Long Point Provincial Park’s dog beach may not be right for you if:
- You’re looking for a bug-free beach experience
- Are looking for a quiet, uncrowded dog beach
- You are a new puppy owner
Even though we had a mishap during our time here at Long Point Provincial Park, I think that this park is worth visiting. The warm waters and long shoreline definitely makes it one of the better dog beaches for dogs who love to run up and down long stretches of sand.
Much like visiting a dog park, a dog beach is a public space used by a variety of dog owners. It’s very possible to run into inexperienced or irresponsible dog owners, just like in any other public off-leash space. But I don’t think that should deter you from visiting this beautiful place.
With its warm, shallow waters, I think Long Point Provincial Park is definitely a must-visit for any dog owner in Ontario who wants to visit a dog beach.
If the possibility of running into inexperienced or irresponsible dog owners is still keeping you away from visiting, I’d definitely recommend visiting during the weekday when there is significantly less traffic at all provincial parks.

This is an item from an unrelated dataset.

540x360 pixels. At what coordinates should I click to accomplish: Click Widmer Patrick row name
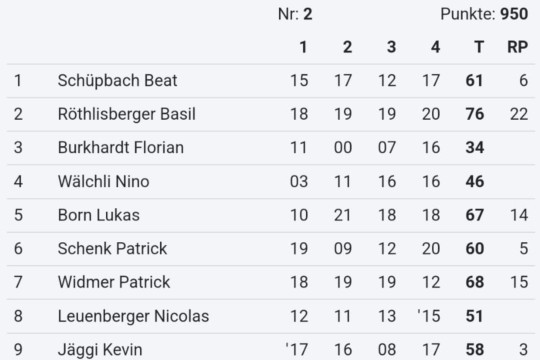[x=114, y=282]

Other Dog-Friendly Activities near Long Point Provincial Park
Interested in extending your visit to the Norfolk County area with other dog-friendly activities? Consider some of these other nearby locations to add to your day.
Go Beach Hopping
Go beach hopping with your dog at any of these nearby dog-friendly beaches:
Stroll through one of Ontario’s Beach Towns
Enjoy a nice easy boardwalk at one of Ontario’s classic summer beach towns: Port Dover
Visit a Dog-Friendly Winery
Enjoy a nice glass of hard cider or wine at this dog-friendly winery: Hounds of the Erie Winery.
Started by a young family, they make every possible accommodation to ensure that their winery is as dog-friendly as possible. Shop for doggie treats while sipping some dog-themed wines or hard ciders.